Improvements to the Canadian 3D-Var Background Error Statistics

Mark Buehner

Massachusetts Institute of Technology


The goal of this study is to explore new approaches for estimating and representing the forecast error covariances used in variational data assimilation in meteorology. Firstly, the effect of relaxing the usual assumptions of homogeneity and isotropy of the horizontal error correlations is evaluated. This is accomplished by representing the covariances with a truncated eigenvalue decomposition and imposing the constraint that the horizontal correlations approach zero at large separation distances. It is found that this representation can resolve the effects of baroclinicity and orography on the covariances. Secondly, the stationary error covariances calculated from the ensemble spread of 6 hour forecasts from an ensemble forecast system are compared with those obtained using a more standard approach. The comparison shows that the error statistics estimated from the ensemble system are only weakly consistent with the between-variable covariances related to the geostrophic and Ekman balances.
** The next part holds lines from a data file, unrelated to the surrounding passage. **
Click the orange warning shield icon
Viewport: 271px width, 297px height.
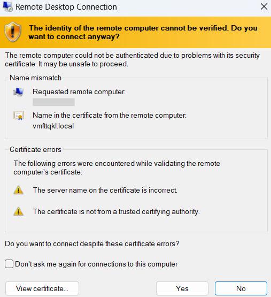coord(13,32)
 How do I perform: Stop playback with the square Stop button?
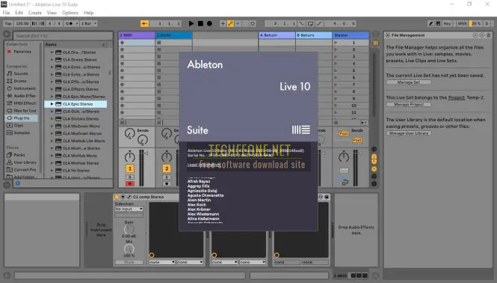(x=200, y=23)
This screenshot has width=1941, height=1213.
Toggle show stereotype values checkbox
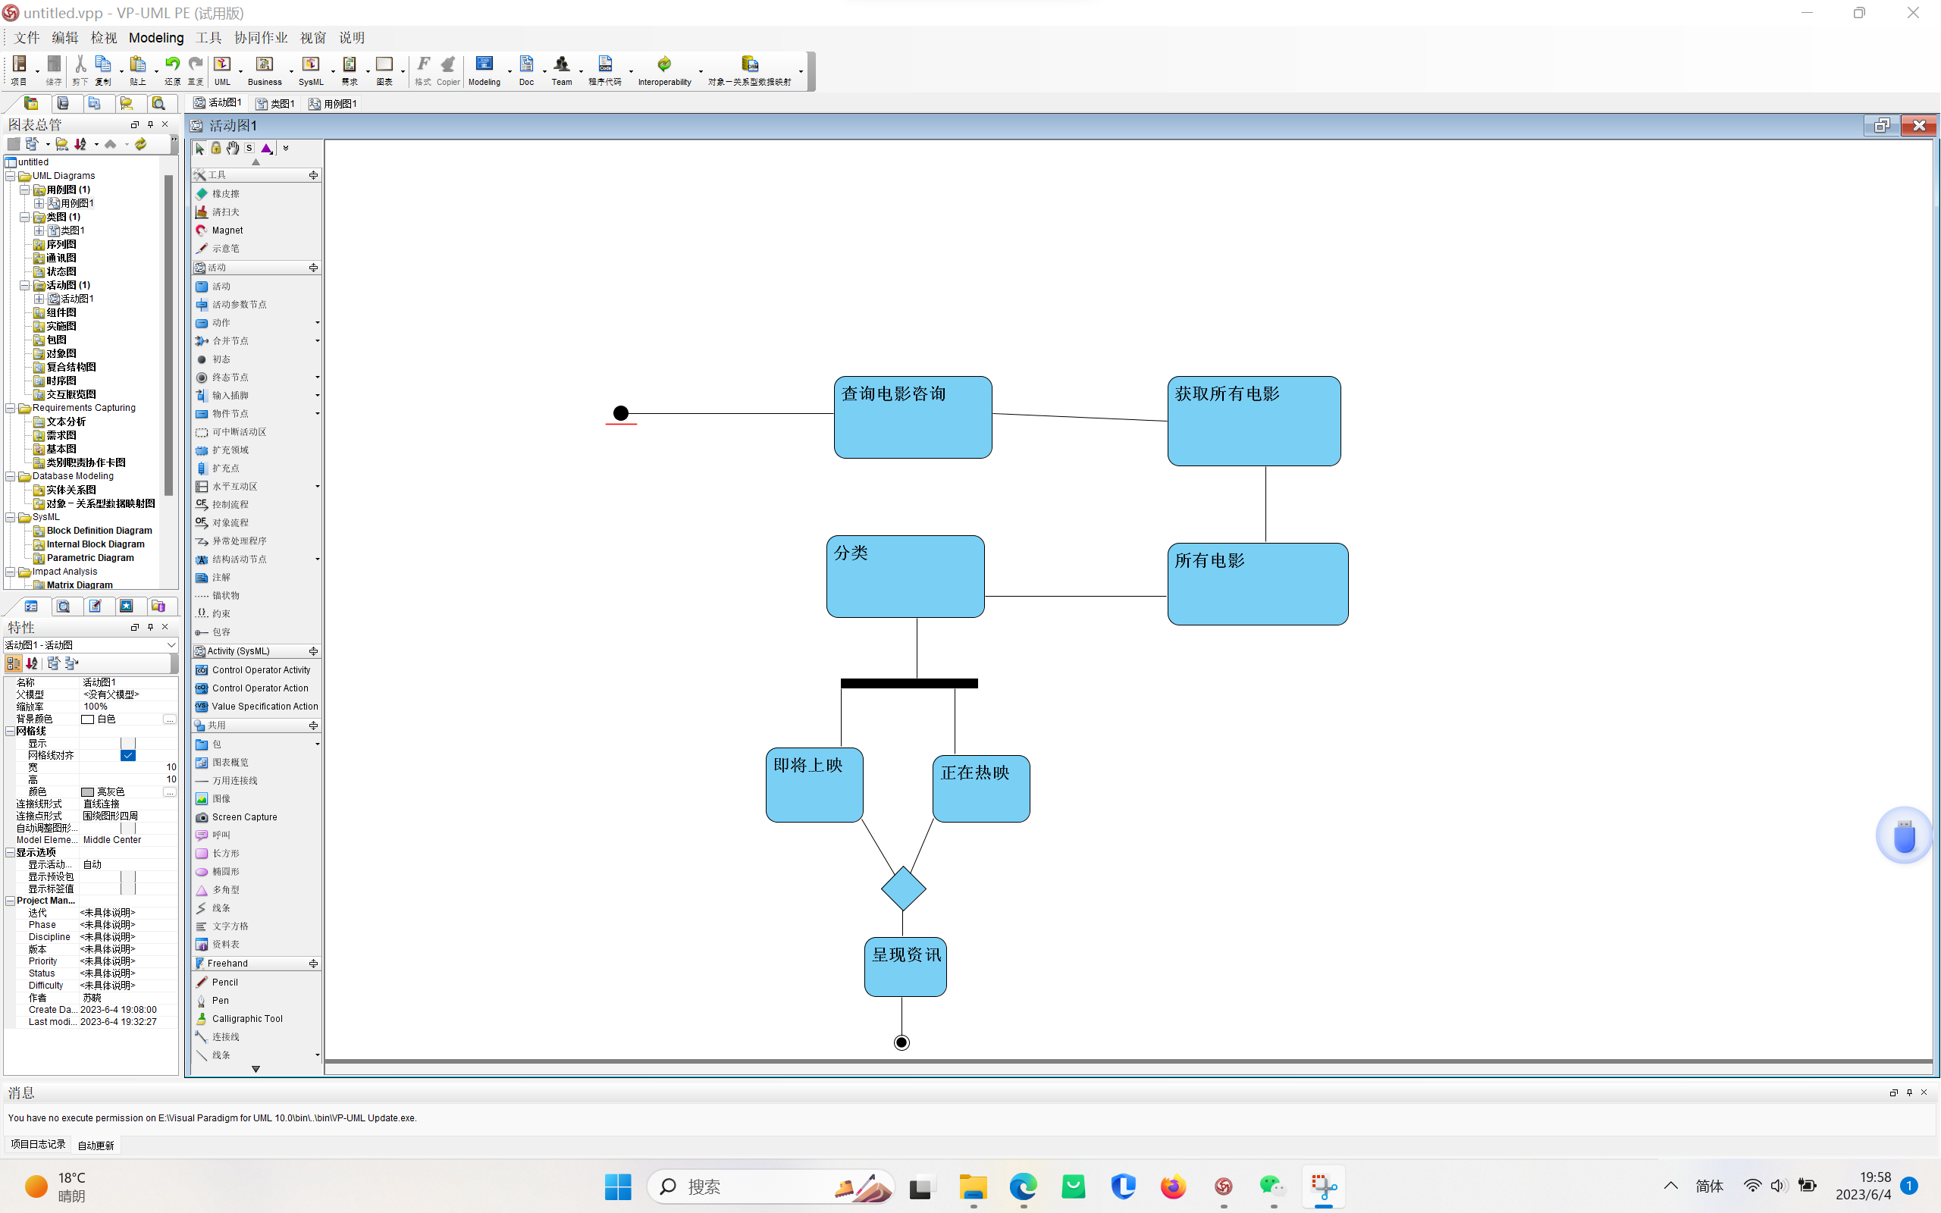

This result illustrates the potential importance of how the ensemble is constructed when being used for estimating error covariances (such as in the ensemble Kalman filter algorithm). Thirdly, an approach for estimating the analysis error covariances is evaluated. The analysis error covariances can be used to produce more accurate estimates of the forecast error statistics using one of several approaches. Preliminary results are presented from using a Monte Carlo approach to propagate the analysis error statistics according to the model dynamics. Finally, a new approach for obtaining flow-dependent error statistics is also outlined that combines several of the approaches examined in this study.